The problem: Please copy out each line of the entries in which "This" appears.

[Start of section]

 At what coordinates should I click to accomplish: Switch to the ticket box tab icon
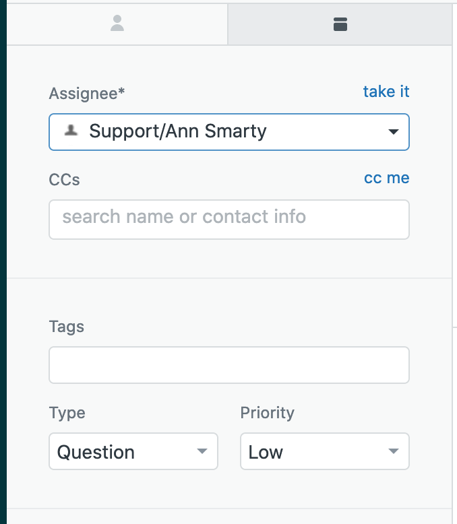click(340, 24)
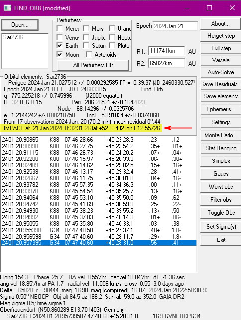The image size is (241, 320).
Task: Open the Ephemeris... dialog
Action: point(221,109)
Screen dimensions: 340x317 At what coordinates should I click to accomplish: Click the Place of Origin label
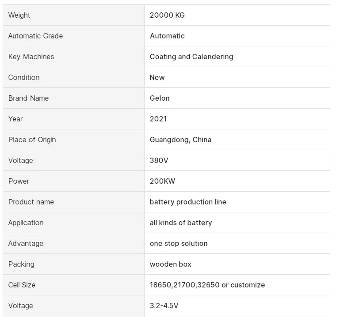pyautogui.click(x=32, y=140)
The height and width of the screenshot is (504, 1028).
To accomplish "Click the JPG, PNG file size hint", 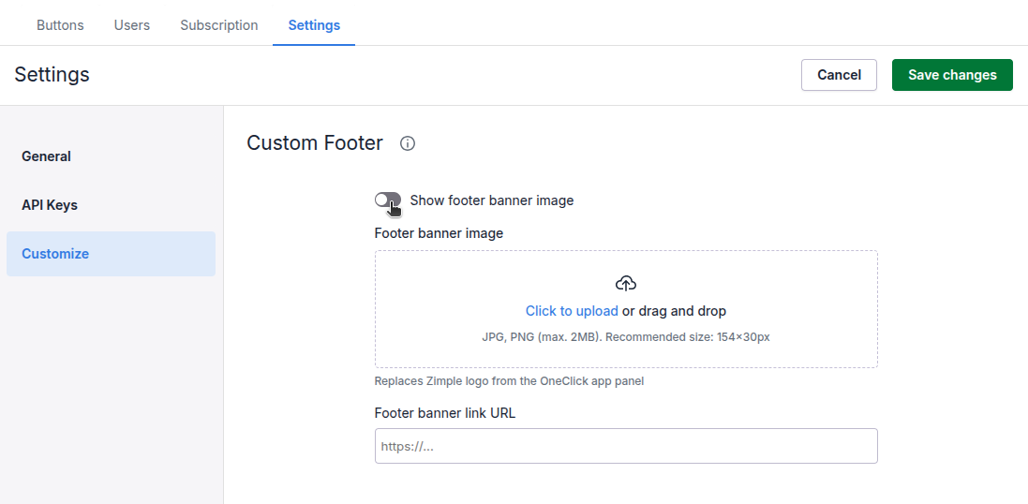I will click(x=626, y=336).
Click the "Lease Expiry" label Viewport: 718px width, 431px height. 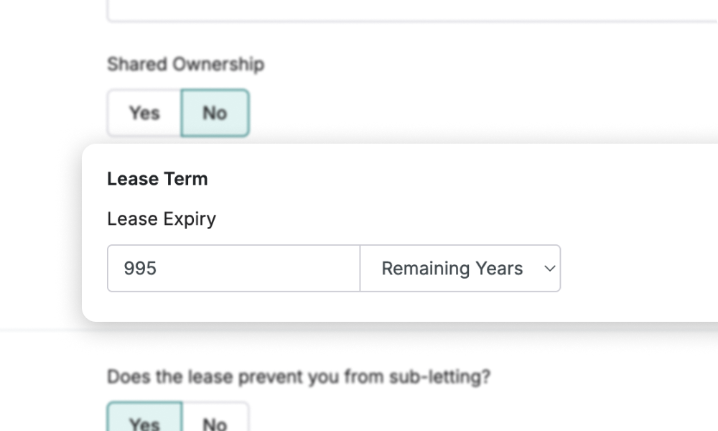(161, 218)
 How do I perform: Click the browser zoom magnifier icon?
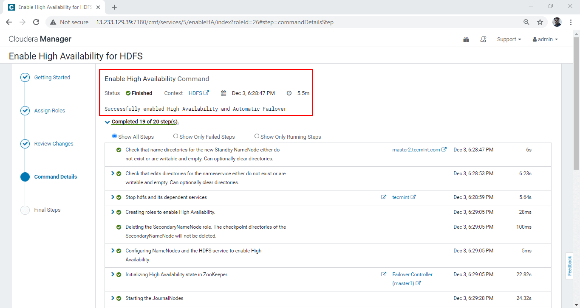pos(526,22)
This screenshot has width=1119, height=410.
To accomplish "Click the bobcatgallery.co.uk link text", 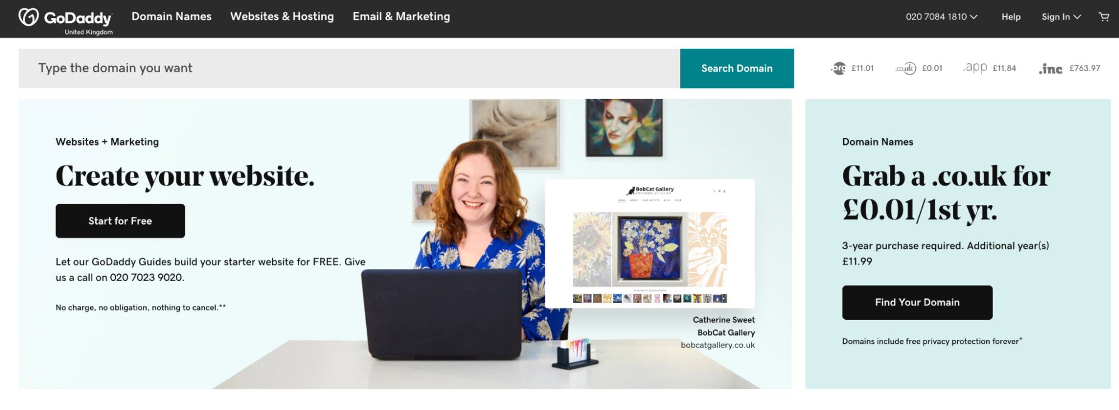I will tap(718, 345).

[End of section]
[Start of section]

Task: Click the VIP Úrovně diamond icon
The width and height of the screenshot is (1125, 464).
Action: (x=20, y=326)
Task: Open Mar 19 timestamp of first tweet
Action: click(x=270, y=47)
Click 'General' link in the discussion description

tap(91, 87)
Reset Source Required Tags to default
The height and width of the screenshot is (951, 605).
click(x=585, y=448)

[End of section]
[Start of section]

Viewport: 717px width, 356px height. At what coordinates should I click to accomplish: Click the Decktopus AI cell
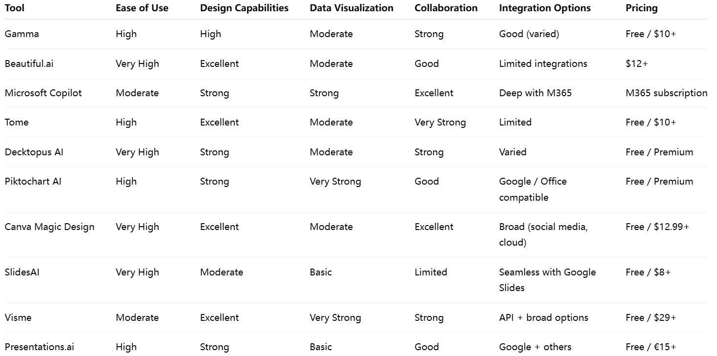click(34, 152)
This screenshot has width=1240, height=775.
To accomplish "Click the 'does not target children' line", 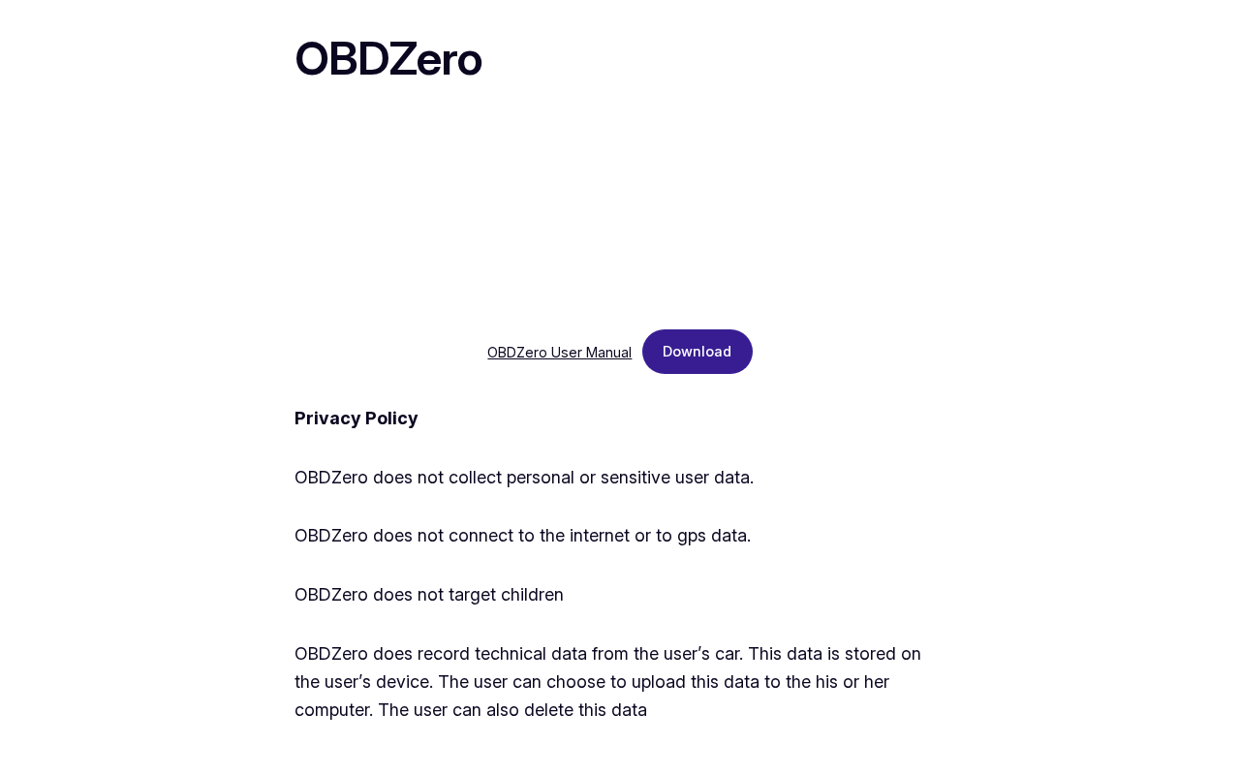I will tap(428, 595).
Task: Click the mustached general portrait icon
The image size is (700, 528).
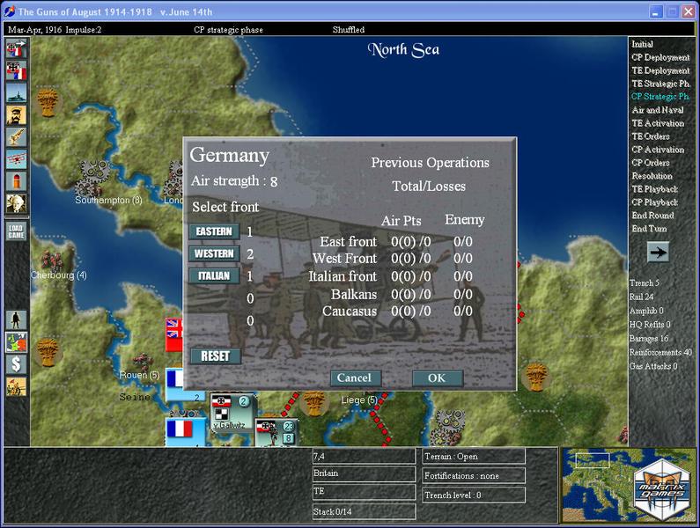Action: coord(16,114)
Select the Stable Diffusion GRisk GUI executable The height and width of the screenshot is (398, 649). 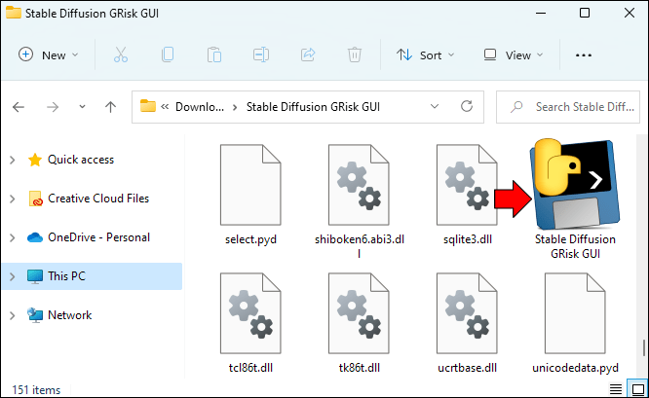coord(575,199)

[End of section]

Written reply:
This screenshot has width=1119, height=410.
This screenshot has width=1240, height=775.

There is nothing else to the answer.